Brief:
Starting at the line that contains "the left foot?" and ending with the line that contains "click(218, 234)", rewrite those lines, replacing "oval slot" with "slotted hole" and leaving everything else as it is.

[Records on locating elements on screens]
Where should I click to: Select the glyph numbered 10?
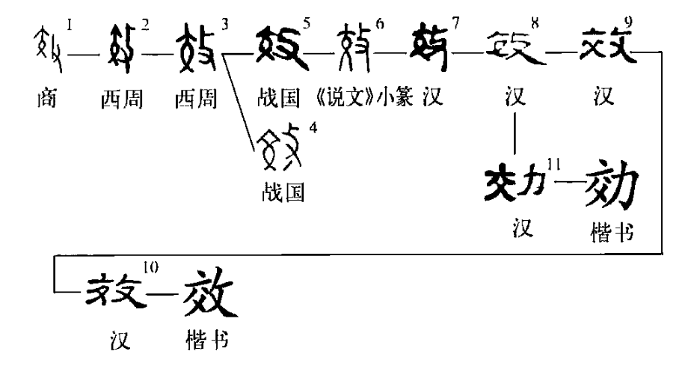pos(119,287)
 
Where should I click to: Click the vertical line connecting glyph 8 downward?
pos(516,132)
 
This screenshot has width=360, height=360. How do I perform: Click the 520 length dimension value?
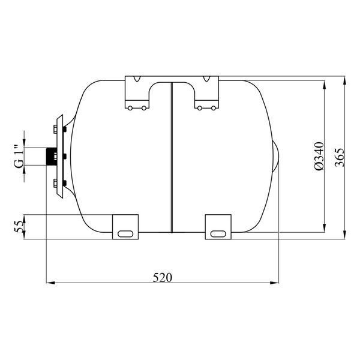click(163, 277)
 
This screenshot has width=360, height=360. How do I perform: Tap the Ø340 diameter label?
click(319, 156)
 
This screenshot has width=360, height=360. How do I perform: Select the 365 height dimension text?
click(340, 157)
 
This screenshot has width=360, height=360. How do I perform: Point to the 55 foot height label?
click(19, 227)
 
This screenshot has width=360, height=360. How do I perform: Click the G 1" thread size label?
click(19, 157)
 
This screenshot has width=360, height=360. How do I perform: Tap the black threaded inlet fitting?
click(52, 157)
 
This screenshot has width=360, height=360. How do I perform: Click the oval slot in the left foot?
click(125, 234)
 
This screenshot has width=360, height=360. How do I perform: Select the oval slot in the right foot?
click(218, 234)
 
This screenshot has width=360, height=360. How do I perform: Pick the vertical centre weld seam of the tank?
click(172, 157)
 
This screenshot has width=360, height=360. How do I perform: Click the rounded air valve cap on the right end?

Output of the exercise:
This screenshot has width=360, height=360. How do I perform: Click the slotted hole in the left foot?
click(125, 234)
 
This screenshot has width=360, height=360. How do I perform: Select the slotted hole in the right foot?
click(218, 234)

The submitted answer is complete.